- _RECORD SET_:
▽

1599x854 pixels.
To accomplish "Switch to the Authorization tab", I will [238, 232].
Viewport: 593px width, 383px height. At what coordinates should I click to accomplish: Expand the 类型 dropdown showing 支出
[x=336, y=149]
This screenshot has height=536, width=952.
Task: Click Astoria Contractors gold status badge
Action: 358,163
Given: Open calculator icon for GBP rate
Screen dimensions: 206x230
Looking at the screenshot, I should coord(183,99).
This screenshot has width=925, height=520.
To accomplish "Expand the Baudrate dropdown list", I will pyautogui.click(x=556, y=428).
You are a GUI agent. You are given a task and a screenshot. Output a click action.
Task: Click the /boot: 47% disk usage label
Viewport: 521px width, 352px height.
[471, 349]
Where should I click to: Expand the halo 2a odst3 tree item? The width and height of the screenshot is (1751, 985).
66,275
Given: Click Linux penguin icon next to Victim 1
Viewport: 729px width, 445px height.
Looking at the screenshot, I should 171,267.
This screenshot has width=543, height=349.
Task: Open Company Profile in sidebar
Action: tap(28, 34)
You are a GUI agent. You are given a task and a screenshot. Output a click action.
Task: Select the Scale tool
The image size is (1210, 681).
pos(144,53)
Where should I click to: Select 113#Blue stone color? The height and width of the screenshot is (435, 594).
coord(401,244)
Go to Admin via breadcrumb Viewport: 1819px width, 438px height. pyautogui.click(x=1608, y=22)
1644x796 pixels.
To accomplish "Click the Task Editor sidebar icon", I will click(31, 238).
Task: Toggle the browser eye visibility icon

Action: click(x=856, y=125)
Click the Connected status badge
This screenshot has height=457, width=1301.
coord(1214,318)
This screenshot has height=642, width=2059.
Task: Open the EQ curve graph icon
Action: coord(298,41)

△

- _WHAT IS NEEDED_:
Reproduce all of the material, substituting "Display" for each occurrence of "Viewport" and keeping everything else unchanged.

- _IN RESPONSE_:
1599x854 pixels.
To accomplish "Switch to the Authorization tab", I will [238, 232].
Display: 593px width, 383px height. At what coordinates should I click to accomplish: Expand the 类型 dropdown showing 支出
[x=336, y=149]
This screenshot has height=536, width=952.
Task: Click Astoria Contractors gold status badge
Action: 358,163
Given: Open calculator icon for GBP rate
Screen dimensions: 206x230
Looking at the screenshot, I should coord(183,99).
This screenshot has width=925, height=520.
To accomplish "Expand the Baudrate dropdown list", I will pyautogui.click(x=556, y=428).
You are a GUI agent. You are given a task and a screenshot. Output a click action.
Task: Click the /boot: 47% disk usage label
Display: 521px width, 352px height.
[471, 349]
Where should I click to: Expand the halo 2a odst3 tree item? The width and height of the screenshot is (1751, 985).
66,275
Given: Click Linux penguin icon next to Victim 1
Display: 729px width, 445px height.
Looking at the screenshot, I should 171,267.
This screenshot has width=543, height=349.
Task: Open Company Profile in sidebar
Action: tap(28, 34)
You are a GUI agent. You are given a task and a screenshot. Output a click action.
Task: Select the Scale tool
The image size is (1210, 681).
pos(144,53)
Where should I click to: Select 113#Blue stone color? The height and width of the screenshot is (435, 594).
coord(401,244)
Go to Admin via breadcrumb Display: 1819px width, 438px height. pyautogui.click(x=1608, y=22)
1644x796 pixels.
To accomplish "Click the Task Editor sidebar icon", I will click(31, 238).
Task: Toggle the browser eye visibility icon

Action: click(x=856, y=125)
Click the Connected status badge
This screenshot has height=457, width=1301.
coord(1214,318)
This screenshot has height=642, width=2059.
Task: Open the EQ curve graph icon
Action: coord(298,41)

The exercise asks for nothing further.